# Problem to solve:
Every line below that carries the word "Know" needs to be copied.

# Records:
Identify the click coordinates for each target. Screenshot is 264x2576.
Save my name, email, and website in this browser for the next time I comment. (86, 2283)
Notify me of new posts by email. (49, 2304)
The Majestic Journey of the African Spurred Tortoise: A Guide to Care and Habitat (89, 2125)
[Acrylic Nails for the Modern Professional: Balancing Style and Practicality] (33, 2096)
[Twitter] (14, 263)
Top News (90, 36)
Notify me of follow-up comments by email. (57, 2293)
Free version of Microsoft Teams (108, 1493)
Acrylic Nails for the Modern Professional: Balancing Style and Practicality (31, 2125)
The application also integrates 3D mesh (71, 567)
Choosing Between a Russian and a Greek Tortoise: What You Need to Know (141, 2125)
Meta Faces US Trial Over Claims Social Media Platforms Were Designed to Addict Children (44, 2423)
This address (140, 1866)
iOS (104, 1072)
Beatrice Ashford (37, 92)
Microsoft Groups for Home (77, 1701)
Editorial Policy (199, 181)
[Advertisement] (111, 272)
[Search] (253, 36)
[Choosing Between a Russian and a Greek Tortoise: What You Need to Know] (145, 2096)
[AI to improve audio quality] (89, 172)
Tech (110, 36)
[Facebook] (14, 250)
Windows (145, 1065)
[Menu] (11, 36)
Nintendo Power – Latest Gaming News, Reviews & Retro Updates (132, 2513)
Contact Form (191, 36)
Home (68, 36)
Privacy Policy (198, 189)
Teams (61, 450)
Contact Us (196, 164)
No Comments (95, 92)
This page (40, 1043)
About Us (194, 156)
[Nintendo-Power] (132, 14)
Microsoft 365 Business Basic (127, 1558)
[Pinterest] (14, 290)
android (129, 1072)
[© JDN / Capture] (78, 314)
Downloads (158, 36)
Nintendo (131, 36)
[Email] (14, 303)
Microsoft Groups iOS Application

# Solved exercise:
Choosing Between a Russian and a Greek Tortoise: What You Need to Know (141, 2125)
[Choosing Between a Russian and a Greek Tortoise: What You Need to Know] (145, 2096)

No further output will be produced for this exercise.